STATED EXERCISE: Can you reproduce the part of the material that opens with the line containing "Image resolution: width=805" and closes with the line containing "[x=385, y=389]", both of those lines included?
┌──
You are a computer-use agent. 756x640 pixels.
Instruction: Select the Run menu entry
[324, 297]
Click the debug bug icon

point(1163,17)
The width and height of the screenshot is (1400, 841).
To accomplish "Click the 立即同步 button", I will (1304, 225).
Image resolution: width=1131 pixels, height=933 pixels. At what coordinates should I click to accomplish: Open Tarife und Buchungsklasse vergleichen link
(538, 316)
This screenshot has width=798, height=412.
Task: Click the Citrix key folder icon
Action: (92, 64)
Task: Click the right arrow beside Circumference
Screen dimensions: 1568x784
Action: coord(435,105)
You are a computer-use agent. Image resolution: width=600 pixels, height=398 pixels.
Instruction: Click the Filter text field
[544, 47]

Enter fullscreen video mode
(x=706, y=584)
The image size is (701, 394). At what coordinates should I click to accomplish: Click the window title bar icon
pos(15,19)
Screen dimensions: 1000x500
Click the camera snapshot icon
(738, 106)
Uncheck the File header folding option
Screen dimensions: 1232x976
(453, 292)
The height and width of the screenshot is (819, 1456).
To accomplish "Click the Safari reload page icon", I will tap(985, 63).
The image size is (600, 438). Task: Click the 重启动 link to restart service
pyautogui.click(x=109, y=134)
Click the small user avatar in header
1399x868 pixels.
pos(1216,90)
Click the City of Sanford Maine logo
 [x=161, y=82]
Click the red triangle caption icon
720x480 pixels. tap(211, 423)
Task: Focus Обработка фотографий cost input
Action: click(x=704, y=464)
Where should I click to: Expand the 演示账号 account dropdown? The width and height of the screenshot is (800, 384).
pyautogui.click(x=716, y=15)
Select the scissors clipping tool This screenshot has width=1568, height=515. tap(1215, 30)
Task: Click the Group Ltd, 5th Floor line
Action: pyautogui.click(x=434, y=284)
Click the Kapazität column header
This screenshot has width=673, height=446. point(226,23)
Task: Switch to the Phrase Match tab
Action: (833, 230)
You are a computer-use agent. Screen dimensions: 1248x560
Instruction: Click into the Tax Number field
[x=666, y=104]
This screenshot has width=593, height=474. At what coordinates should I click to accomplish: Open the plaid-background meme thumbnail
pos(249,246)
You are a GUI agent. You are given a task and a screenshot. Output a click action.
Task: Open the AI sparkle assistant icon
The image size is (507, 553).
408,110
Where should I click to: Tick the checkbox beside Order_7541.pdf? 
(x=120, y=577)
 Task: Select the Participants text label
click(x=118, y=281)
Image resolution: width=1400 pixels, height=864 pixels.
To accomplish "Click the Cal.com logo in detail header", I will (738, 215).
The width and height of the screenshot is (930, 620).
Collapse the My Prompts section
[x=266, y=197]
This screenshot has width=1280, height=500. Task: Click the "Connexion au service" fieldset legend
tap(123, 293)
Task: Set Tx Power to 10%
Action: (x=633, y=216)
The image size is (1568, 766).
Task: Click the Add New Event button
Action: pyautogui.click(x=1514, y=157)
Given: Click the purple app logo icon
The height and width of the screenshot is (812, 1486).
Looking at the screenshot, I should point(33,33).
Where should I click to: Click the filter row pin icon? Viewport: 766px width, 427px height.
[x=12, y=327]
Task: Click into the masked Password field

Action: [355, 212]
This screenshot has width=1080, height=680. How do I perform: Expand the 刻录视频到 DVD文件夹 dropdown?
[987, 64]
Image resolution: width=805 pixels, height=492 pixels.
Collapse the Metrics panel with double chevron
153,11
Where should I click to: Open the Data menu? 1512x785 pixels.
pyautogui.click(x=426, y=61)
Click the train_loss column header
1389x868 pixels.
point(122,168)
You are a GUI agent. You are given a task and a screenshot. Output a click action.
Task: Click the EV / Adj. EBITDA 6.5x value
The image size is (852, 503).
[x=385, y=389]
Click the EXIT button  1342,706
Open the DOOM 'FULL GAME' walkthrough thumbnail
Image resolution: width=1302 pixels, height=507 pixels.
└──
OUTPUT FOR THIS EXERCISE:
Image resolution: width=805 pixels, height=492 pixels.
Collapse the Metrics panel with double chevron
153,11
Where should I click to: Open the Data menu? 1512x785 pixels.
pyautogui.click(x=426, y=61)
Click the train_loss column header
1389x868 pixels.
point(122,168)
You are a GUI agent. You are given a task and a screenshot. Output a click action.
Task: Click the EV / Adj. EBITDA 6.5x value
The image size is (852, 503).
[x=385, y=389]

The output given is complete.